As far as we know, humans are one of the few species that can have abstract thoughts, although I can’t emphasize the “as far as we know” part enough, because we’re using our brains to study all this shit, so there’s a natural bias involved. But I like to think creative abstractions to recreate the reality we see is the only touch of godliness humans have, albeit a minimal drip drop of it compared to the oceanic expanse of actual All Creation. Nonetheless, I like to think that when we are being creative, it’s weaving our own elaborate web of creation around us. I’ve always been drawn to the type of artists who didn’t necessarily even identify themselves as artists, and everything within their touch was bedazzled by their thinking. Whole home environments, the way things are put up on the walls, the writing they do, photography or painting, how they sow a garden, where the paths in the woods near their house lead to (or follow from)… all of these are pieces of the creative web we build. To my thinking, doing so gives our lives deeper substance, or at least joy, and honestly I can’t really imagine not tinkering with everything around me and everything I do in these ways. I don’t really understand folks who are able to narrow their focus and limit themselves to a singular practice which then becomes their occupation of time and for money. Seems stifling to me.

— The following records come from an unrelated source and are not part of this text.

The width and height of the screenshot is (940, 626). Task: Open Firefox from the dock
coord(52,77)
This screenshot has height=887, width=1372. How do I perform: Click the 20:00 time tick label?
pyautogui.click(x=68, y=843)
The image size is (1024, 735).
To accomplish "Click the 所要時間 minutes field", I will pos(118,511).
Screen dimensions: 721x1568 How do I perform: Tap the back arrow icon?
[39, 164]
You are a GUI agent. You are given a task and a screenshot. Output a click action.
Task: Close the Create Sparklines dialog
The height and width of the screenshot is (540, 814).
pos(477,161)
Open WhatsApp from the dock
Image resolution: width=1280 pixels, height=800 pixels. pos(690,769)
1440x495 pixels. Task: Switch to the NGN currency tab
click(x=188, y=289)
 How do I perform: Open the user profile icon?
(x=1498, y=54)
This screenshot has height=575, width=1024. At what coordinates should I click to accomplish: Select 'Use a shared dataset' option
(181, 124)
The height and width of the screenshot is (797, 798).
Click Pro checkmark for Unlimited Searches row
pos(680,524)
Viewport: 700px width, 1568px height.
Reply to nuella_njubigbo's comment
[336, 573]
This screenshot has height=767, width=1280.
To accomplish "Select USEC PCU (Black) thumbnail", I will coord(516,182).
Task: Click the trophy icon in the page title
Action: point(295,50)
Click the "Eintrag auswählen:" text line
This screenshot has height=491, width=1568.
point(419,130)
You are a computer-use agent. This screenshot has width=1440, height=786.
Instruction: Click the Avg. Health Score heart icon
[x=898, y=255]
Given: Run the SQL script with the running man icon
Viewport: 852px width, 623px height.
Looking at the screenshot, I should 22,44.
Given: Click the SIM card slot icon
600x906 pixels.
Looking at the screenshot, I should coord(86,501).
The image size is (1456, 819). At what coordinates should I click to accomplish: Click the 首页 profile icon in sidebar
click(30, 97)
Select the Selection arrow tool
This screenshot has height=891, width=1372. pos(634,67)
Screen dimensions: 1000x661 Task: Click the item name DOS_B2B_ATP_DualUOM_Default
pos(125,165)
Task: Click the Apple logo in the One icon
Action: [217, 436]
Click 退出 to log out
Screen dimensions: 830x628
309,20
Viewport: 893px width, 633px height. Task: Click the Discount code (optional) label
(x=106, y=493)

Regardless of all the art I make, and all the tinkering with my environment in creative ways I do, no matter how long I live, I’ll never weave something as beautiful and intricate and supremely mathematically universally magnetic as that fat brown spider’s giant ass web on the shed. It’s truly amazing. And I know spiders don’t normally live forever, so I guess the giant web on the trash and recycling shed is gonna come to an end at some point. So I’m trying to enjoy it as much as possible. It’s helped me keep the recycling from piling up on the front porch, because I get excited to take it out to the shed.
Anyways, I hadn’t been weaving anything on here for a while. Processes change and systems got broken. But I’ve decided to come back, for some of these songs of the days, but limit them to kudzu’d tracks where I rip the 45s at 33 speed. They get selected for here because I play them a lot on my old iphone that I use as an ipod in the car. Then when I have to write about them here, I make a video, usually downloading some footage from some weird ass source online, tweaking it to be pink/purple, and adding “SOUTHERN GOTHICC FUTURISM” to the screen. There’s actually almost 400 of these videos on my youtube page already, having added them slowly over the past couple years, one by one. That’s part of my web, and just one tiny piece of my full web, but one that takes a lot of sedimentary building of layers… playing the 45s, deciding which ones to rip to mp3, playing the mp3s, deciding which ones to put on here, finding video that may or may not match, editing it, tweaking whatever else. I don’t say all this to act like it’s hugely important, lol. To the contrary, it’s pure fuckin’ nonsense. But it gives my life joy, and adds to the building of the web of Southern Gothicc Futurism.
Of course, it’s online, so like me walking into the shed, it could all get knocked down and be gone one day, without notice. Just some big tech finger wiping the whole thing away. But I can’t live in fear of that. Nor can I slow my world down by backing up and storing and archiving every fuckin’ thing I think to do. Just gotta keep weaving, every day and every way. If somebody admires it, great; if not, no big deal, I had to do it anyways. I’m more like that spider than I realized I guess, alhamdulillah.